Under the South Carolina Real Property Valuation Reform Act assessors must appraise real property that is involved in an assessable transfer of ownership interest in the year of transfer to determine its assessed value for the coming year (commonly referred to as Point of Sale Assessment). Whereas assessed values of properties not involved in an assessable transfer of interest are limited to an increase of 15% within regular 5-year assessment cycles, this limit does not apply to changes in assessed value as a result of appraisals triggered by assessable transfers of interest. Properties involved in an assessable transfer of interest are assessed at their market values at the time of the transfer of interest.
Point of Sale Assessment results in different effective property tax rates for properties of the same fair market value when property values are rising between the five-year assessment cycles or occasional equalization assessments.
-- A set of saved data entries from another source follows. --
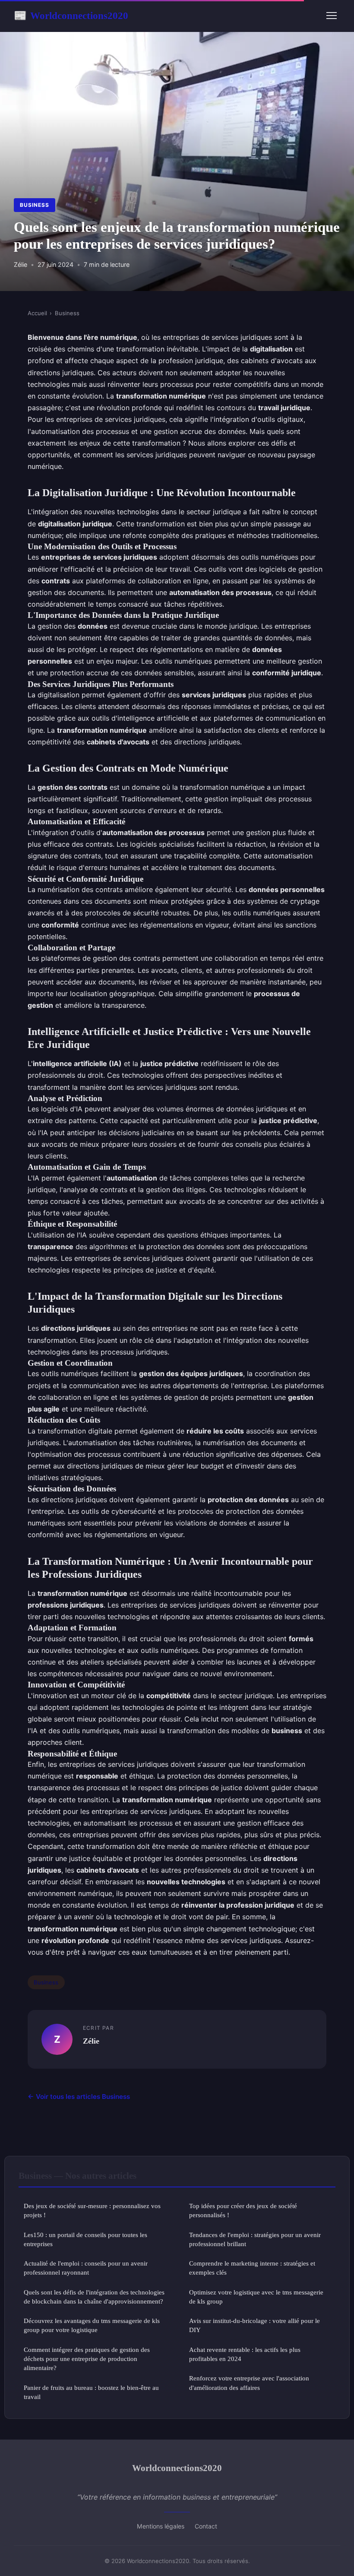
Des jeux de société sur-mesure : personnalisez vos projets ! (92, 2210)
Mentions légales (160, 2526)
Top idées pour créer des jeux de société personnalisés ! (243, 2210)
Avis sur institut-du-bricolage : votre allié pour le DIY (254, 2325)
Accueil (37, 313)
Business (34, 205)
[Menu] (331, 15)
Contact (206, 2526)
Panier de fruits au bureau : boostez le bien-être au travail (91, 2392)
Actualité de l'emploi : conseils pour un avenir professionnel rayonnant (86, 2268)
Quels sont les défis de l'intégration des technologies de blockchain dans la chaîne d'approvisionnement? (94, 2296)
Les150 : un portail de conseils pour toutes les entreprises (85, 2239)
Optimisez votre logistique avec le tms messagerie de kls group (256, 2296)
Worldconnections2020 (71, 15)
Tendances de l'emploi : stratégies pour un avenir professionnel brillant (255, 2239)
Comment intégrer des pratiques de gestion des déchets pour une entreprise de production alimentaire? (87, 2359)
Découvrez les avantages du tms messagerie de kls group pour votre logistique (92, 2325)
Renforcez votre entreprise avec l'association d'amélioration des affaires (249, 2382)
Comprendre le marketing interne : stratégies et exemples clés (252, 2268)
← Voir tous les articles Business (79, 2096)
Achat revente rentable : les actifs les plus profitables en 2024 (244, 2354)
When properties of similar value are taxed at different effective tax rates, the property tax system is classified as “inequitable.” The inequity can influence market participants’ decisions to enter into real estate transactions, thus affecting supply and demand conditions in the real estate market. The primary conclusions of this study are summarized as follows.
“Under the current property tax system in South Carolina, not all property owners face the same real property tax burdens relative to their properties’ values. Thus, the system is “inequitable,” says Allen.